The lines below that include "computer" are to be found and copied.

## Recorded data
________________________________________

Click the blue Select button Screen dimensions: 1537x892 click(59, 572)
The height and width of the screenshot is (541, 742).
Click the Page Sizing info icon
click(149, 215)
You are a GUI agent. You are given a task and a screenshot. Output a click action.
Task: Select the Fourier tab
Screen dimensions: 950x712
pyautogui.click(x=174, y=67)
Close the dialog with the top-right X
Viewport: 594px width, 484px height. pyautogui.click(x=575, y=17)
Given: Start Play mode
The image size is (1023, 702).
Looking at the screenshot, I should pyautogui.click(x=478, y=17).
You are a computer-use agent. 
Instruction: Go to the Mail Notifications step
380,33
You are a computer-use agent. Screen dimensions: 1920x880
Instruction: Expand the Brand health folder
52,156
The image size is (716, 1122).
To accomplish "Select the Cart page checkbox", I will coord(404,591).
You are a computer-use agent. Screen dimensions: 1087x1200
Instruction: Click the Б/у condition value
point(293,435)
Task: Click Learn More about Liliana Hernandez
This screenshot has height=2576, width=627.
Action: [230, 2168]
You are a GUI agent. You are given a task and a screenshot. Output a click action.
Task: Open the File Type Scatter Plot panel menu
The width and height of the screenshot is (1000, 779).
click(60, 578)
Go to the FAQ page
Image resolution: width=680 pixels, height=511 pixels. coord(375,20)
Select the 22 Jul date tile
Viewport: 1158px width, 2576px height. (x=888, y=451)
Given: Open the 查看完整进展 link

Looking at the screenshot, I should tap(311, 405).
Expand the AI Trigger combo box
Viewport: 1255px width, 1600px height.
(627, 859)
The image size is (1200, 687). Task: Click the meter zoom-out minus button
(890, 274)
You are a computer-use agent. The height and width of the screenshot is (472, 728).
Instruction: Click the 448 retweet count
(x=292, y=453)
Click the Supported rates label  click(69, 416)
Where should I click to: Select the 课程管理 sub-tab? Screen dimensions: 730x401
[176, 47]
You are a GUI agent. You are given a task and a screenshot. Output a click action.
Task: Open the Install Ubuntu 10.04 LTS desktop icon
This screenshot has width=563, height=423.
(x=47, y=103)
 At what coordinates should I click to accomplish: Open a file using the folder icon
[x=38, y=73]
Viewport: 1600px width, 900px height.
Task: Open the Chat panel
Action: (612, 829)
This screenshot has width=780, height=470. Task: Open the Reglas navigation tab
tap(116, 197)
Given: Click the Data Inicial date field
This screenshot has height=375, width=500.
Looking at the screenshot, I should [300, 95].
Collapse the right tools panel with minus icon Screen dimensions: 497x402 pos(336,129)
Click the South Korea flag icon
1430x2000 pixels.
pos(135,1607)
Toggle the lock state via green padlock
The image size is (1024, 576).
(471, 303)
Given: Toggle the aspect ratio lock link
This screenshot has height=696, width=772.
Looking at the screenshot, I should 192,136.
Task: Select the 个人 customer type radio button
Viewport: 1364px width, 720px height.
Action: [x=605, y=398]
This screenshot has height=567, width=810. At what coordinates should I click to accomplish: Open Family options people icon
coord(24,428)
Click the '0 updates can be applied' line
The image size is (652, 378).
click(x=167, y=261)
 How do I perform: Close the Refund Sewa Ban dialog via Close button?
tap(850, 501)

________________________________________

## EXERCISE SOLUTION
You are a computer-use agent. 
You are a computer-use agent. Screen dimensions: 1920x880
You are a computer-use agent. Screen dimensions: 1087x1200
You are a computer-use agent. The height and width of the screenshot is (472, 728).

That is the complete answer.